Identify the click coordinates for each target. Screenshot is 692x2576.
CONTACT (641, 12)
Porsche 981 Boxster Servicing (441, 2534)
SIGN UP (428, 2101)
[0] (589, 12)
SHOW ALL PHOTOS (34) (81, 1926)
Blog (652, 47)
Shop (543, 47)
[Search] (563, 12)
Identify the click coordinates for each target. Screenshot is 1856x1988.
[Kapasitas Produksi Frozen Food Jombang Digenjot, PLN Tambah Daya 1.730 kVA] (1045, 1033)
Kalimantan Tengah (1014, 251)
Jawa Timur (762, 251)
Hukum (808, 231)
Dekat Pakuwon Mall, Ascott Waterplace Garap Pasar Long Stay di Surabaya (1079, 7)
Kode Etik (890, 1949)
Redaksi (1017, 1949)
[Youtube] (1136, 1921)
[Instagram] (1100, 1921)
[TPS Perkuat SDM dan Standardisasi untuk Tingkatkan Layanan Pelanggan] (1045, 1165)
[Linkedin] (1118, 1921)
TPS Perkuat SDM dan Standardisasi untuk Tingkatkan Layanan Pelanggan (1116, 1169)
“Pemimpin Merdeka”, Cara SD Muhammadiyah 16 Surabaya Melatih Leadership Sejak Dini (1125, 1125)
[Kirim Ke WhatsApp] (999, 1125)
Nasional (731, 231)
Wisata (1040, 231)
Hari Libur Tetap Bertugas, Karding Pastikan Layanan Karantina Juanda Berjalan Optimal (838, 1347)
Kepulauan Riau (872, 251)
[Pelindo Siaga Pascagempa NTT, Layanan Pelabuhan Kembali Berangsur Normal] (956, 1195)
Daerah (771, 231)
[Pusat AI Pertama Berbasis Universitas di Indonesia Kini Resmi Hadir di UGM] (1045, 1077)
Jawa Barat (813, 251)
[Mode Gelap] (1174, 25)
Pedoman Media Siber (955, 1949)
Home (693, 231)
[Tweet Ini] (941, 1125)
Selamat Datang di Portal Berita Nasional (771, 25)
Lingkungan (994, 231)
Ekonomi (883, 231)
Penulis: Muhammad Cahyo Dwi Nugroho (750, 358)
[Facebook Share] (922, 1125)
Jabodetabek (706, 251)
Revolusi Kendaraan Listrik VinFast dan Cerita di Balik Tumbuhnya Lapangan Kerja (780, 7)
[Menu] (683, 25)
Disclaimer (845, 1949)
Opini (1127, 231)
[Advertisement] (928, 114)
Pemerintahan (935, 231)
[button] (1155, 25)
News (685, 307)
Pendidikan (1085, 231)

• _What the exercise asks_
Print only these lines, exactly: the one containing "[Kapasitas Produksi Frozen" and all after it to the end of the entries.

• _Answer to this problem_
[Kapasitas Produksi Frozen Food Jombang Digenjot, PLN Tambah Daya 1.730 kVA] (1045, 1033)
Kalimantan Tengah (1014, 251)
Jawa Timur (762, 251)
Hukum (808, 231)
Dekat Pakuwon Mall, Ascott Waterplace Garap Pasar Long Stay di Surabaya (1079, 7)
Kode Etik (890, 1949)
Redaksi (1017, 1949)
[Youtube] (1136, 1921)
[Instagram] (1100, 1921)
[TPS Perkuat SDM dan Standardisasi untuk Tingkatkan Layanan Pelanggan] (1045, 1165)
[Linkedin] (1118, 1921)
TPS Perkuat SDM dan Standardisasi untuk Tingkatkan Layanan Pelanggan (1116, 1169)
“Pemimpin Merdeka”, Cara SD Muhammadiyah 16 Surabaya Melatih Leadership Sejak Dini (1125, 1125)
[Kirim Ke WhatsApp] (999, 1125)
Nasional (731, 231)
Wisata (1040, 231)
Hari Libur Tetap Bertugas, Karding Pastikan Layanan Karantina Juanda Berjalan Optimal (838, 1347)
Kepulauan Riau (872, 251)
[Pelindo Siaga Pascagempa NTT, Layanan Pelabuhan Kembali Berangsur Normal] (956, 1195)
Daerah (771, 231)
[Pusat AI Pertama Berbasis Universitas di Indonesia Kini Resmi Hadir di UGM] (1045, 1077)
Jawa Barat (813, 251)
[Mode Gelap] (1174, 25)
Pedoman Media Siber (955, 1949)
Home (693, 231)
[Tweet Ini] (941, 1125)
Selamat Datang di Portal Berita Nasional (771, 25)
Lingkungan (994, 231)
Ekonomi (883, 231)
Penulis: Muhammad Cahyo Dwi Nugroho (750, 358)
[Facebook Share] (922, 1125)
Jabodetabek (706, 251)
Revolusi Kendaraan Listrik VinFast dan Cerita di Balik Tumbuhnya Lapangan Kerja (780, 7)
[Menu] (683, 25)
Disclaimer (845, 1949)
Opini (1127, 231)
[Advertisement] (928, 114)
Pemerintahan (935, 231)
[button] (1155, 25)
News (685, 307)
Pendidikan (1085, 231)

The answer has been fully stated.